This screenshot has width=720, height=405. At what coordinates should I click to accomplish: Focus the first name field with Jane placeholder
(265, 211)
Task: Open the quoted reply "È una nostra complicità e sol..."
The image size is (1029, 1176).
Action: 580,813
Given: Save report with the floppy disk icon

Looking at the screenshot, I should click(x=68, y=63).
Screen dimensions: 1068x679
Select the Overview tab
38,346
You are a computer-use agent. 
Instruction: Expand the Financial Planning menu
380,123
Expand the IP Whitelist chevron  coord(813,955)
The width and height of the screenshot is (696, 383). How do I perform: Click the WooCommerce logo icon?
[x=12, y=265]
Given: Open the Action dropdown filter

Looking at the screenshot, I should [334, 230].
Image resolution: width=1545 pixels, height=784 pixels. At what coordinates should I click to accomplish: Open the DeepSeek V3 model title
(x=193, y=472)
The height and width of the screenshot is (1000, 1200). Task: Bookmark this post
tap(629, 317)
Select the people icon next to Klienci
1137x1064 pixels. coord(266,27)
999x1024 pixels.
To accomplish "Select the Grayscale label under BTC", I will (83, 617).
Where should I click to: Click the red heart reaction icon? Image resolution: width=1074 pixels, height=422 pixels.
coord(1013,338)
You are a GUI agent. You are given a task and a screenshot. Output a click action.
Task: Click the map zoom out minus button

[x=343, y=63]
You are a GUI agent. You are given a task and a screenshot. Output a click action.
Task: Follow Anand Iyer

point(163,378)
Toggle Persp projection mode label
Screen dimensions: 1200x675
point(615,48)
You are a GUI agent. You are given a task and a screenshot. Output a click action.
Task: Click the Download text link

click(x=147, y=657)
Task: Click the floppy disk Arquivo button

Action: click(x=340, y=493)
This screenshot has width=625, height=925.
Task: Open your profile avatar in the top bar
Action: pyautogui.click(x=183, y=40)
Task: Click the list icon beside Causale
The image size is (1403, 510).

Exercise brief – Transcribe the whole listing above, keeping each line exactly as written.

Exercise output –
This screenshot has width=720, height=405. At what coordinates should I click to accomplish: Focus the first name field with Jane placeholder
(265, 211)
Task: Open the quoted reply "È una nostra complicità e sol..."
The image size is (1029, 1176).
Action: 580,813
Given: Save report with the floppy disk icon

Looking at the screenshot, I should click(x=68, y=63).
Screen dimensions: 1068x679
Select the Overview tab
38,346
You are a computer-use agent. 
Instruction: Expand the Financial Planning menu
380,123
Expand the IP Whitelist chevron  coord(813,955)
The width and height of the screenshot is (696, 383). How do I perform: Click the WooCommerce logo icon?
[x=12, y=265]
Given: Open the Action dropdown filter

Looking at the screenshot, I should [334, 230].
Image resolution: width=1545 pixels, height=784 pixels. At what coordinates should I click to accomplish: Open the DeepSeek V3 model title
(x=193, y=472)
The height and width of the screenshot is (1000, 1200). Task: Bookmark this post
tap(629, 317)
Select the people icon next to Klienci
1137x1064 pixels. coord(266,27)
999x1024 pixels.
To accomplish "Select the Grayscale label under BTC", I will (83, 617).
Where should I click to: Click the red heart reaction icon? Image resolution: width=1074 pixels, height=422 pixels.
coord(1013,338)
You are a GUI agent. You are given a task and a screenshot. Output a click action.
Task: Click the map zoom out minus button

[x=343, y=63]
You are a GUI agent. You are given a task and a screenshot. Output a click action.
Task: Follow Anand Iyer

point(163,378)
Toggle Persp projection mode label
Screen dimensions: 1200x675
point(615,48)
You are a GUI agent. You are given a task and a screenshot. Output a click action.
Task: Click the Download text link

click(x=147, y=657)
Task: Click the floppy disk Arquivo button

Action: click(x=340, y=493)
This screenshot has width=625, height=925.
Task: Open your profile avatar in the top bar
Action: pyautogui.click(x=183, y=40)
Task: Click the list icon beside Causale
The image size is (1403, 510).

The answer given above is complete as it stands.